NEW YORK – With the help of a phenome-wide association analysis of UK Biobank data, a team from Switzerland, Brazil, and the UK has started untangling the population-wide consequences of copy number variants (CNVs) in a chromosome 22 region known as 22q11.2.
The region was previously implicated in chromosome 22q11.2 deletion syndrome and a wide range of other cognitive, developmental, cardiac, immune, gastrointestinal, and psychiatric conditions, as well as facial and palate alterations.
"The 22q11.2 region is a structurally complex region of the genome because of the presence of segmental duplications or low-copy repeats … which predispose the region to genomic rearrangements, resulting in deletions or duplications of different segments," senior and corresponding author Zoltán Kutalik, a computational biology and statistical genetics researcher affiliated with the University of Lausanne and the Swiss Institute of Bioinformatics, and his colleagues wrote.
Even so, they cautioned that many prior studies of 22q11.2 variation have centered on clinical cohorts comprised of individuals with particularly pronounced symptoms or phenotypes, "leading to an incomplete and biased understanding of these variants' role in the human population."
Using array-based CNV profiles for more than 405,300 extensively phenotyped UK Biobank participants, the researchers studied traits or conditions associated with genes or regulatory sequences in the 22q11.2 region.
The team's findings, published in the American Journal of Human Genetics on Thursday, highlighted significant ties between chromosome 22q11.2 regions and eight continuous traits as well as nine binary traits, including measurements related to body size or composition, calcium levels, cardiomegaly, dental cavities, hypotension, hearing loss, and other traits.
"Our results have provided new insights to help further the understanding of the complex 22q11.2 region," the authors wrote, noting that "within the general population, 22q11.2 CNVs are associated with traits."
From there, the researchers turned to transcriptome-wide and to multivariable Mendelian randomization approaches to delve further into the consequences of altered 22q11.2 gene expression and causal ties to the traits identified, respectively.

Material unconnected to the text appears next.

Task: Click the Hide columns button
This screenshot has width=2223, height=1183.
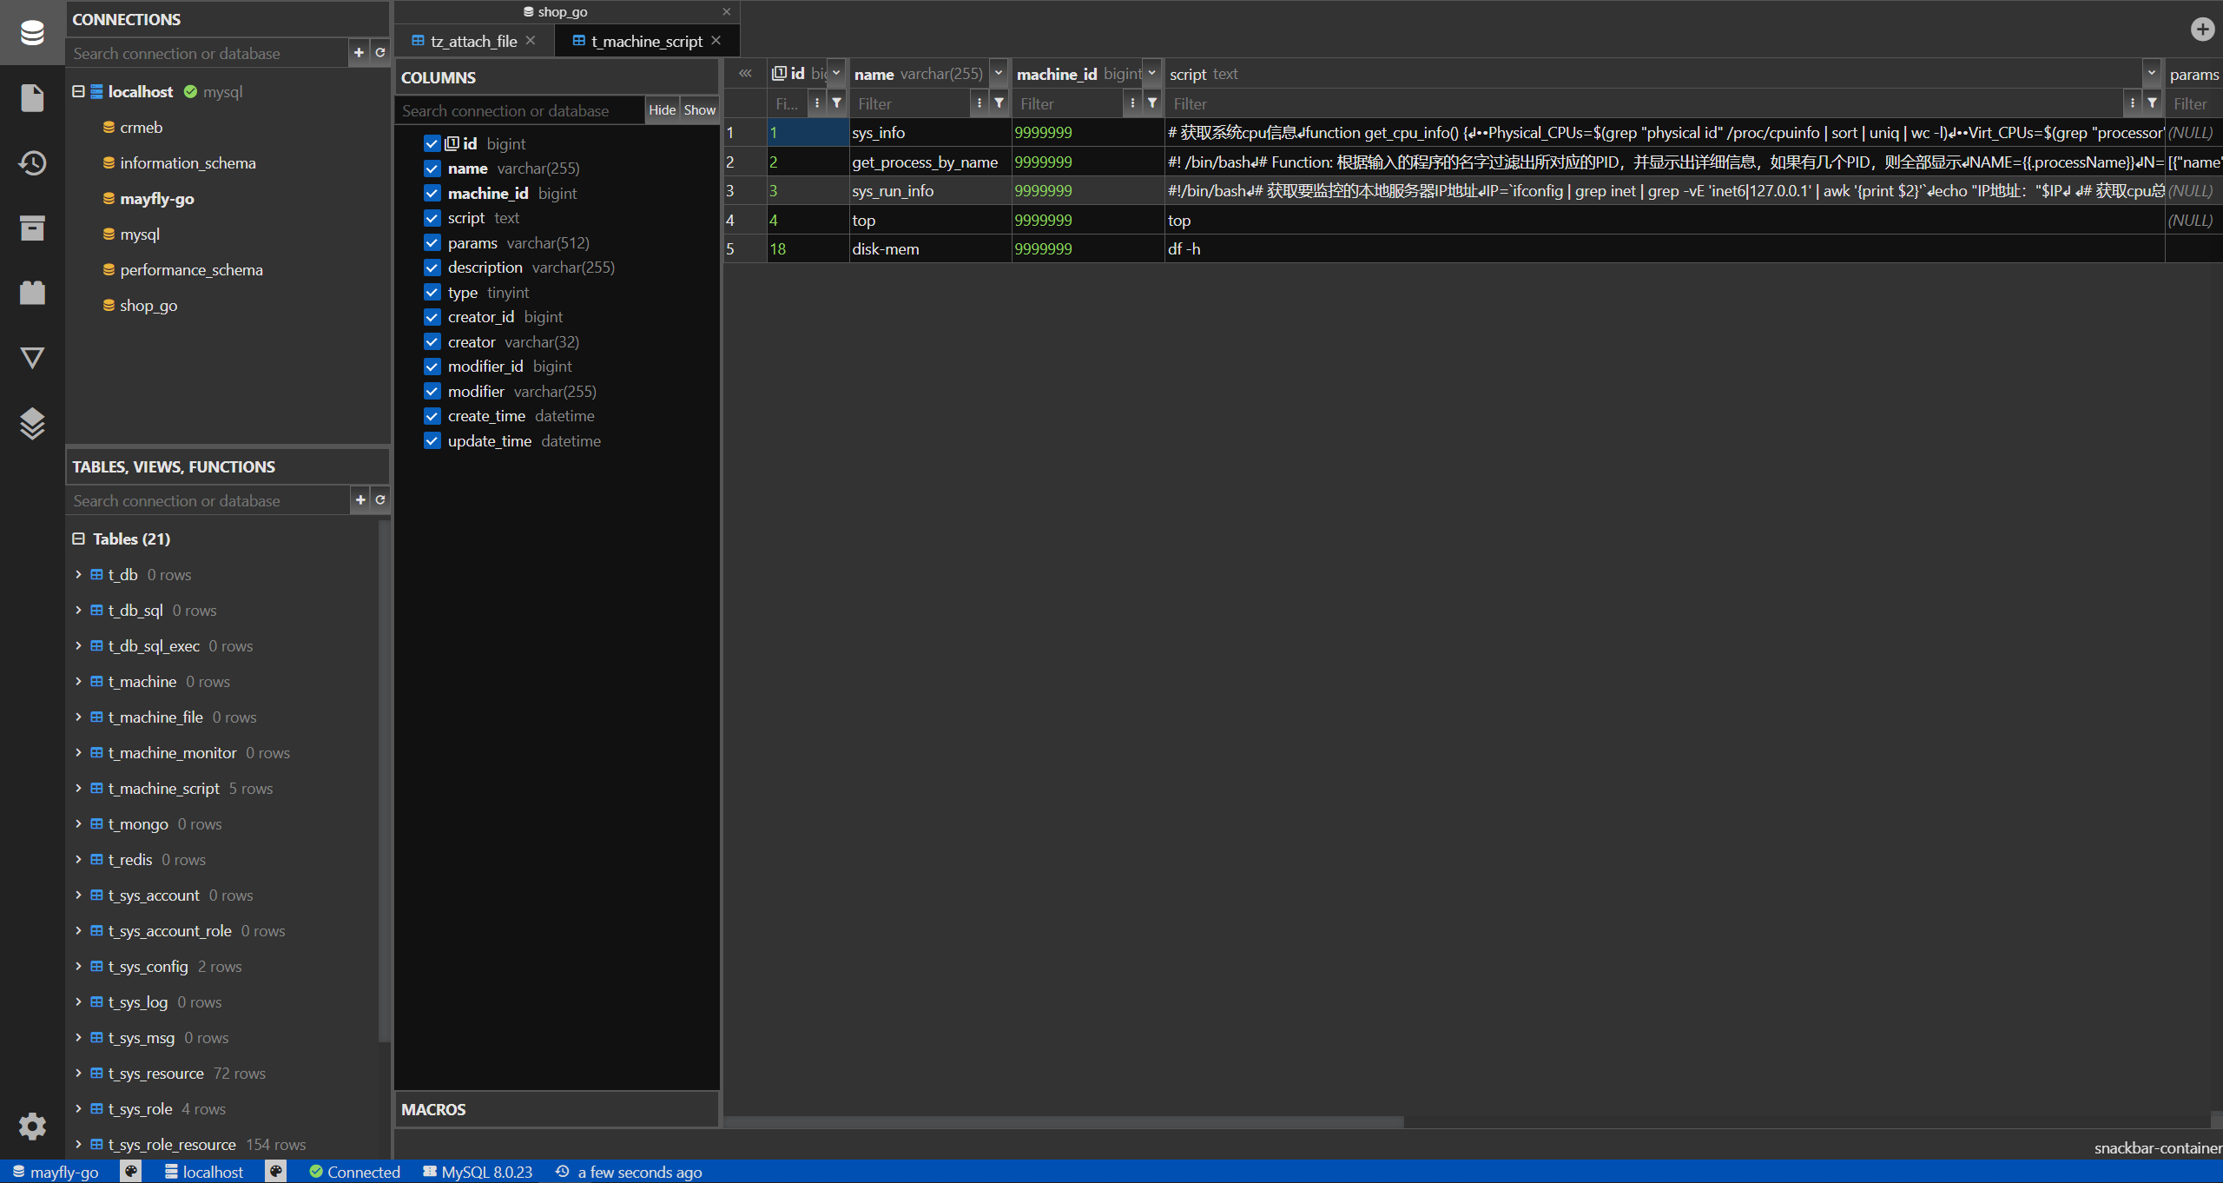Action: 662,110
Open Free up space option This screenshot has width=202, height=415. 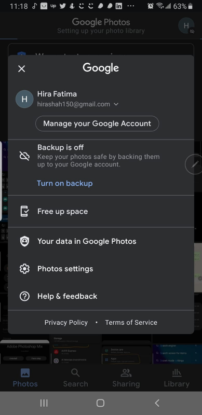[x=101, y=211]
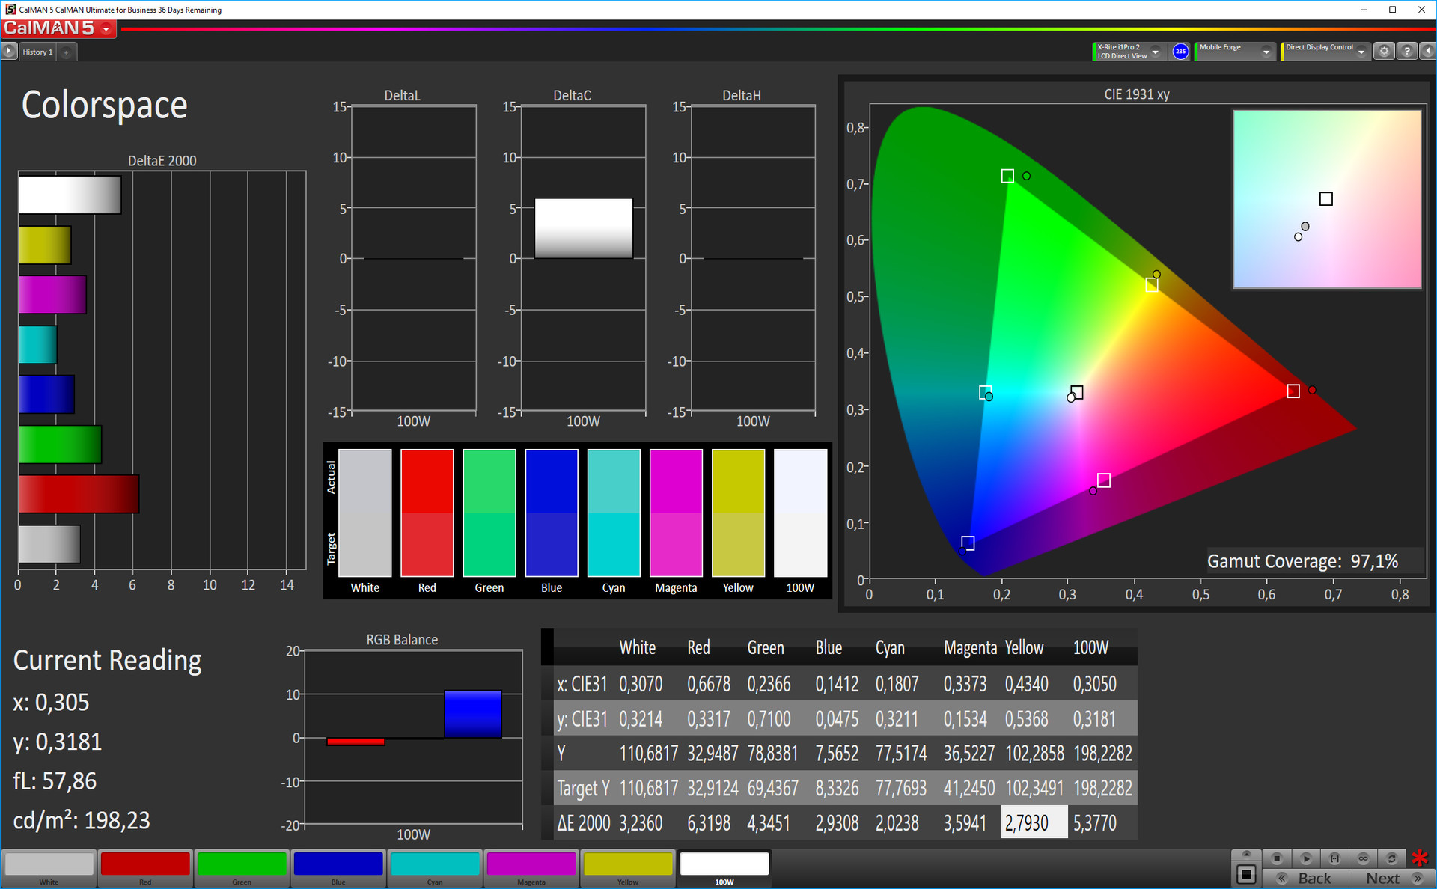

In the process, they uncovered a relationship between body mass index and higher-than-usual expression of the gene ARVCF, which encodes a protein from the catenin family that is known for its role in adherent junction protein-protein interactions. Meanwhile, enhanced expression of another gene in the region — the potential regulatory gene DGCR6 — appeared to cause a dip in mean platelet volume.
Broadly speaking, the trait associations found for individuals with 22q11.2 CNVs tended to track with clinical features found in individuals with more pronounced alterations in the region, the authors noted, adding that the current analysis "provides a framework that can be adapted to study the phenotypic consequences of other clinically relevant genomic regions."